"Don’t Outsource Your Thinking" to your Agent

Coding Agents: Maximizing Benefits & Avoiding Pitfalls

Key Concepts:

Context Rot: Degradation of model performance due to irrelevant or excessive information in the context window.
Cloud.md/Agent.md: Onboarding documents for AI agents, containing project style guides, gotchas, and desired thinking approaches.
Incremental Development: Building features in small, testable chunks rather than large, monolithic prompts.
Sub-agents: Specialized AI agents designed for specific tasks within a larger workflow.
Test-Driven Development (TDD): A development approach where tests are written before the code itself.
Outsourcing Thinking: Relying on the AI to make high-level decisions or fill in significant gaps in understanding.

I. The Double-Edged Sword of Coding Agents

Coding agents, like Claude, offer significant productivity gains – Enthropic claims 90% of Claude code is AI-generated, potentially reducing weeks of work to days or hours to minutes. However, unsupervised use can lead to problematic codebases characterized by duplicate logic, inconsistent naming, and a lack of overall architecture. The core argument presented is that you cannot outsource your thinking; all effective use of these tools stems from this principle. Effective prompting isn’t about simply getting answers, but about learning to learn while interacting with the system.

II. Mitigating Context Rot & Establishing Workflow

Context rot is a critical issue where excessive or irrelevant information in the context window degrades model performance. The model may forget information, ignore questions, or struggle to prioritize relevant data. Solutions include regularly restarting sessions or utilizing commands like “catchup” in Claude to refocus the agent’s attention.

A recommended workflow emphasizes planning before coding:

Brainstorming: Initiate a new session by allowing the agent to ask clarifying questions.
Specification Document: Compile the brainstorming results into a detailed specifications document.
Step-by-Step Plan: Generate a granular plan breaking down the task into smaller, manageable steps.
Coding: Only after a plan is in place should coding begin.

This approach, while initially slower, reduces ambiguity and ensures both the developer and the agent are aligned. Without a plan, the result is often “slop” – poorly structured and difficult-to-maintain code. The “clear” command can be used to restart without losing the plan.

III. Incremental Development & The Role of the Developer

Incremental development, favoring small chunks over large prompts, is crucial.
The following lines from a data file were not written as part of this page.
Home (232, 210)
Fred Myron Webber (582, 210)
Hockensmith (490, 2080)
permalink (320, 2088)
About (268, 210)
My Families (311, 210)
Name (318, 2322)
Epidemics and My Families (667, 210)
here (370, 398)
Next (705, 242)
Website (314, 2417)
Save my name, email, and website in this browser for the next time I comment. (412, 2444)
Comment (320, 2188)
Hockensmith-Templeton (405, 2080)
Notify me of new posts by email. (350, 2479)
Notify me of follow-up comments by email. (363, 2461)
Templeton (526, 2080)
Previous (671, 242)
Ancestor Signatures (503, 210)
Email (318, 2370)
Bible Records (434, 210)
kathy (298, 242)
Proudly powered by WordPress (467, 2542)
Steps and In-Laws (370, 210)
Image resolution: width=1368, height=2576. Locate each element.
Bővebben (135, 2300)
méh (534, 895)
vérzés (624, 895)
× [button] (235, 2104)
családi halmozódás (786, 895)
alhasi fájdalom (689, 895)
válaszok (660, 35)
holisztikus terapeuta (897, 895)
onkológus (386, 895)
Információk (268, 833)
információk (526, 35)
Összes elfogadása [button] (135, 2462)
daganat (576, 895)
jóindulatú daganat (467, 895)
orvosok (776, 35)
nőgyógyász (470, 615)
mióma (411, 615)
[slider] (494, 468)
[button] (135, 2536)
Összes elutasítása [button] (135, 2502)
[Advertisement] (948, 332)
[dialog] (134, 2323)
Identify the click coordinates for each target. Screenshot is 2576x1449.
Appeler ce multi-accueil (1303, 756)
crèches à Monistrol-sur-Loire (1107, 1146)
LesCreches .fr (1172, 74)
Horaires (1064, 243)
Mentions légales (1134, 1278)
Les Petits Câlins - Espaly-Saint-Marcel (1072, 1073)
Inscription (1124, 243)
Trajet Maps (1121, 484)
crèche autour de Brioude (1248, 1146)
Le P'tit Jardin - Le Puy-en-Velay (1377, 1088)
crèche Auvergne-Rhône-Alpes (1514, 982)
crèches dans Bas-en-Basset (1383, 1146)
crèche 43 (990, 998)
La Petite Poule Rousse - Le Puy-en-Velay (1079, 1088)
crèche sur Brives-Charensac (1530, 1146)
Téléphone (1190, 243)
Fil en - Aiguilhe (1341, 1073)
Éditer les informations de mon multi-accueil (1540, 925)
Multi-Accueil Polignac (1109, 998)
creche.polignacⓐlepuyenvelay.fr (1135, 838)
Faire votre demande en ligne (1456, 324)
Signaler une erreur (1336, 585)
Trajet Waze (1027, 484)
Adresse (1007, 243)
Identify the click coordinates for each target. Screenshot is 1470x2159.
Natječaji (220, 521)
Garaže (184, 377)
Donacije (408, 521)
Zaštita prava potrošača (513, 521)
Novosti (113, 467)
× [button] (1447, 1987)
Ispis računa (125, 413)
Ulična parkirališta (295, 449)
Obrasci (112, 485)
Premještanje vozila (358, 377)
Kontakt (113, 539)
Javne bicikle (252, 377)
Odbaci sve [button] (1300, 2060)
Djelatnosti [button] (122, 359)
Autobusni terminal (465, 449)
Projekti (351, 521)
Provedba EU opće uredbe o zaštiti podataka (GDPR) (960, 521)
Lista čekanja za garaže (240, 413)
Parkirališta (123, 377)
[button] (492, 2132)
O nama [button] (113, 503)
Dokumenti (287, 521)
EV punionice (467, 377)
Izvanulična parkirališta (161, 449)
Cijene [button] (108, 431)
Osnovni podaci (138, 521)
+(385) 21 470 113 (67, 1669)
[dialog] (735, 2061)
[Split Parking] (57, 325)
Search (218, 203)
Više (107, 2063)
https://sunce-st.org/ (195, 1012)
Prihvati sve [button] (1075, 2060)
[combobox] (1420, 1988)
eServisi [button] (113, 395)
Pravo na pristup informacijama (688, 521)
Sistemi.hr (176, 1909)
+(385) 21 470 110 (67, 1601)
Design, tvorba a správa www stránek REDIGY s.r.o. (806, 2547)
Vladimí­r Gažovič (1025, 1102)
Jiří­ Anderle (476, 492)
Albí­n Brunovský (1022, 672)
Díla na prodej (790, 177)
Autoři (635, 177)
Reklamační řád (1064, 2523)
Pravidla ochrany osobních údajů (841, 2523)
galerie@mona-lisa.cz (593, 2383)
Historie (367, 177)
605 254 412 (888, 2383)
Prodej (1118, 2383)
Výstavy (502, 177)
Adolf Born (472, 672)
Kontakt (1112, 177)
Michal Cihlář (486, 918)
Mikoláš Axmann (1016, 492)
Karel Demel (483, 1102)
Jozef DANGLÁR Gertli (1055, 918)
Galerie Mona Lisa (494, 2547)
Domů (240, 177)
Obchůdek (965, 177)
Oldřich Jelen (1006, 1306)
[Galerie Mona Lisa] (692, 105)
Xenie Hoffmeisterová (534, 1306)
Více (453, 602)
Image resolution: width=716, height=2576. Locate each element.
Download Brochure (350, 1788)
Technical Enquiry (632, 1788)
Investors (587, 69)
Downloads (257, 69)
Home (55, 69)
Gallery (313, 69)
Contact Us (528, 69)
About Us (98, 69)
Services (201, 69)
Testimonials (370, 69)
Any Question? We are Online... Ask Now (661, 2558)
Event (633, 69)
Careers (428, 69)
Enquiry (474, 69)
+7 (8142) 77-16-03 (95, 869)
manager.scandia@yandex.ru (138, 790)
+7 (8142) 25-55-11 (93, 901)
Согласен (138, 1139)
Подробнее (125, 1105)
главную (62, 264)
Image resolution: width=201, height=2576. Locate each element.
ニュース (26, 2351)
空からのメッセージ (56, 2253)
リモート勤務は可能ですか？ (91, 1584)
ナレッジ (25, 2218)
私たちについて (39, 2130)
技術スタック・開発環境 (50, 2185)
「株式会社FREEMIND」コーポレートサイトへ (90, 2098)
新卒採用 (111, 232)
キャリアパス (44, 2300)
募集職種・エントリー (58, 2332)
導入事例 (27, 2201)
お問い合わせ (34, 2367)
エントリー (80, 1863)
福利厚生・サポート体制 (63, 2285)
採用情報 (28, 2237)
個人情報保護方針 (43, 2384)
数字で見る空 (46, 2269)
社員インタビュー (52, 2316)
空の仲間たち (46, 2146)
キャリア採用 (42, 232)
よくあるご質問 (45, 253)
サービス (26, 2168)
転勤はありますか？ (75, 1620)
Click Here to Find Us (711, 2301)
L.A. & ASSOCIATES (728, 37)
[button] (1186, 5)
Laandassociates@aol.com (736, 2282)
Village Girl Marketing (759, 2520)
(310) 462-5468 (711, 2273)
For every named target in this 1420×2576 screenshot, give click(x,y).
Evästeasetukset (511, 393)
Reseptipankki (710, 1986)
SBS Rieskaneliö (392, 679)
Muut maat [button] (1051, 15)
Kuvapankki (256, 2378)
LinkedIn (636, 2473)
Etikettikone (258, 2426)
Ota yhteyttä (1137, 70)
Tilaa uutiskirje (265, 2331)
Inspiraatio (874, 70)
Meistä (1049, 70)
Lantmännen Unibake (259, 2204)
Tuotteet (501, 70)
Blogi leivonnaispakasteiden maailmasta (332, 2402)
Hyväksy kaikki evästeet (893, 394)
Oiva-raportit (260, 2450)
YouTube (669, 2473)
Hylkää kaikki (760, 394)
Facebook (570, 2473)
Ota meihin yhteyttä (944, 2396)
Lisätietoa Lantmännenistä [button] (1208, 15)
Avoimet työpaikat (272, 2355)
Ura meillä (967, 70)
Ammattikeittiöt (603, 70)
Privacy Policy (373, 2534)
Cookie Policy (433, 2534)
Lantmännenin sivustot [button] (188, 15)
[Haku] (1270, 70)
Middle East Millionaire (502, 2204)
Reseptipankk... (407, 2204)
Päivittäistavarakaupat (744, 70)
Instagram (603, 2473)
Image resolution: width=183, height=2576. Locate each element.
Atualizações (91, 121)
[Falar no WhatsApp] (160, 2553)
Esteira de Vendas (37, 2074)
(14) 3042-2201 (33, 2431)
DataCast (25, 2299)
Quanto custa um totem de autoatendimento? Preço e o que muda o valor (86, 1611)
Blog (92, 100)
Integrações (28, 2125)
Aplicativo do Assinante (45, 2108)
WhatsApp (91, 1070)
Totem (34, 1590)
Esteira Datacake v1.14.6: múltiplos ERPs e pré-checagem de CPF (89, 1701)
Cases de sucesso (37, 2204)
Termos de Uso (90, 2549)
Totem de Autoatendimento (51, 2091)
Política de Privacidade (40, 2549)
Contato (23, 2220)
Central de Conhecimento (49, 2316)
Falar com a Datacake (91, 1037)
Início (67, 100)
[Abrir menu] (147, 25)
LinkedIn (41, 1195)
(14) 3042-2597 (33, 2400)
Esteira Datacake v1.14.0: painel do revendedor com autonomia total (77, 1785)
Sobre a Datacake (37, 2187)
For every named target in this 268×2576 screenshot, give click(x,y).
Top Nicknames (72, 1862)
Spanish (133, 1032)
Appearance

Following a test-driven development (TDD) approach – code a step, test it, then move to the next – leverages the LLM’s strength in contained tasks.

A key perspective is that developers must adopt a role similar to a team lead or technical manager, even without extensive programming expertise. Simon Wilson is quoted: “Think of an LLM pair programmer as an overconfident and prone to mistakes. It writes bugs with complete conviction.” This necessitates treating every code snippet as if written by a junior developer, requiring thorough review, testing, and understanding. Accountability for every line of AI-generated code is paramount.

IV. The Importance of Testing & Grounding the Model

Test-driven development is essential, as coding agents operate “blind” without tests, assuming everything functions correctly. The quote, “Nobody gets promoted for writing unit tests, but unit tests never don't save your life,” highlights their critical importance.

Grounding the model involves utilizing cloud.md or agent.md files as onboarding documents. These files should contain project style guides, known issues (“gotchas”), and guidance on how the agent should approach tasks. The /init command automatically generates a starting point. These documents should be treated as living documents, updated with new issues and resolutions encountered during development.

V. Limitations & Strategic Use of Agents

Sub-agents are not always the optimal solution. They are unsuitable for exploratory work where clear completion criteria are lacking. Architectural decisions require human judgment, not simply iterative refinement. Security-critical code always requires human review, as passing tests does not guarantee security. Currently, AI excels at implementation but struggles with design.

Multi-agent systems can introduce complexity, creating a “combinatorial explosion” of potential failure points.

VI. Git & Model Diversity as Safety Nets

Git is a vital safety net. Frequent commits (monthly is suggested) allow for easy rollback to working versions and simplify debugging. However, never commit code you cannot explain.

Utilizing multiple models (e.g., Claude for coding, Gemini for review, Codeex for PR review) is recommended. Different models possess different strengths and weaknesses. Reviewing code with a different model provider than the one used for development (e.g., using OpenAI to review code written by Claude) helps catch blind spots. This mirrors the practice of not reviewing your own pull requests.

VII. Synthesis & Key Takeaways

The effectiveness of coding agents hinges on a virtuous cycle: solid fundamentals lead to better AI results, which drive further learning and improved fundamentals. AI amplifies existing skills; it doesn’t replace them. The secret isn’t in the prompts, but in the process – planning, thinking, collaborating, providing context, and continuously learning.

Key takeaways:

Don't outsource thinking; learn to learn.
Plan first – design before coding.
Embrace the role of a senior engineer/technical manager.
Prioritize testing and utilize Git frequently.
Ground your model with comprehensive cloud.md/agent.md documentation.
The process, not just the prompts, is key to success.